Apparently by the time of the tenth fire, the trash and pollution that had provided the fuel for these fires had befouled the river to such a degree that it was, in essence, a toxic waste dump devoid of life. Time magazine reported on the Cuyahoga River fire in August of 1969 and summed up the condition of the river as such:

Some River! Chocolate-brown, oily, bubbling with subsurface gases, it oozes rather than flows. The Federal Water Pollution Control Administration dryly notes: "The lower Cuyahoga has no visible signs of life, not even low forms such as leeches and sludge worms that usually thrive on wastes." It is also—literally—a fire hazard.

The Cuyahoga goes up in flames in 1969. Photo from NOAA*


With environmental degradation of a river there is the degradation itself, pollutants and trash thrown in the river, and the consequences of that degradation: a lifeless river that catches on fire. Anyone can see the pipes from factories and sewage treatment facilities dumping their waste into a stream, and anyone can see a putrid, lifeless body of water. It is easy enough to make the connection between the two.
            The conflagration on a dead river, as well as other dire pollution problems with other bodies of water—for example Lake Erie being declared a “dead lake”—and people’s ability to make the connection between the pollution and the troubles of these waters lead to reforms. Congress passed the Clean Water Act in 1972. Similar alarming environmental crisesthe extirpation of the bald eagle from much of the lower 48 states and dense visible smog hovering over major citiesspurned Congress and President Nixon to pass the Clean Air Act and the Endangered Species Act.
We now have headlines like the following in The Guardian: Colorado wildfires are ‘what global warming really looks like.’ Citing the views of Michael Oppenheimer, a Princeton University geosciences professor and a lead author of the UN’s climate science panel, and Steven Running, a forest ecologist at the University of Montana, The Guardian says that effects of global warming are giving Colorado the conditions for the wildfires. Winters with lighter snows and springs occurring earlier in the year give Colorado an earlier and longer fire season. The higher temperatures consistent with the science of global warming also enhance conditions for wildfire. Add to this scenario lots of fuel for the fires provided by dead trees killed by the mountain pine beetle, which are surviving in greater numbers due to the milder winters.
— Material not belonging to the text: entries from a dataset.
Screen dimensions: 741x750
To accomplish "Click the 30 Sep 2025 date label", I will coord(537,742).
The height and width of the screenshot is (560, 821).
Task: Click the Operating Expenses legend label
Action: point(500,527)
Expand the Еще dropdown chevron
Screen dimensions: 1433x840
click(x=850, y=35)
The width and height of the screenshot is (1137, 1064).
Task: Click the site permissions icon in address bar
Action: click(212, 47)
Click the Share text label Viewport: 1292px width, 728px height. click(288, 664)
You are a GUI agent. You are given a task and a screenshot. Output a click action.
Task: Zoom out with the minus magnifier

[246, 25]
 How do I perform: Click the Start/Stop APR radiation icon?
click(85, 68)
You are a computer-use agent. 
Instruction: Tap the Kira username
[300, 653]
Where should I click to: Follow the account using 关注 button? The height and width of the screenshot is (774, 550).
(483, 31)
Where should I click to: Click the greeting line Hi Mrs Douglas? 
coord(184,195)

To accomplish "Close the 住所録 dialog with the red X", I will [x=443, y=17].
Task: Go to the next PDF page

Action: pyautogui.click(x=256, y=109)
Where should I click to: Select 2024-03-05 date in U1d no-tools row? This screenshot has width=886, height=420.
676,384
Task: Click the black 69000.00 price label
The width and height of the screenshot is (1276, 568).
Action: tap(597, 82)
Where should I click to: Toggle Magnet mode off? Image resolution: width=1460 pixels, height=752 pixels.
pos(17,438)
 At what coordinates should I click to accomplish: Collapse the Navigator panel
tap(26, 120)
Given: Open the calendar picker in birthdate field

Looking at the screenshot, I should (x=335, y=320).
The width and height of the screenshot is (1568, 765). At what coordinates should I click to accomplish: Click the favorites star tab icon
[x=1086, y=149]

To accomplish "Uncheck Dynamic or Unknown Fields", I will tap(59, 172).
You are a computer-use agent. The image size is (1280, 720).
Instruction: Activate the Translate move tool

Is this the time to have a Cuyahoga moment? Photo: Scott Seibold (@scottseibold), Twitter


The Cuyahoga had been befouled for decades, to the point of lifelessness, before any serious action was taken to clean it up. And as I said earlier, folks had the advantage back then of making a clear connection between dumping junk in the river and the river’s problems. In the case of the Colorado fires, though what the scientists talk about is easy enough to understand, people can’t see a direct connection between our cars and factories belching greenhouse gasses and whole mountainsides of forest going up in smoke. Because of this I fear that there are going to be lots more wildfires and lots of houses burning down in lots of other places besides Colorado, and there won’t be anybody to say, as folks said along the banks of the Cuyahoga in 1969, “OMG we need to DO something!”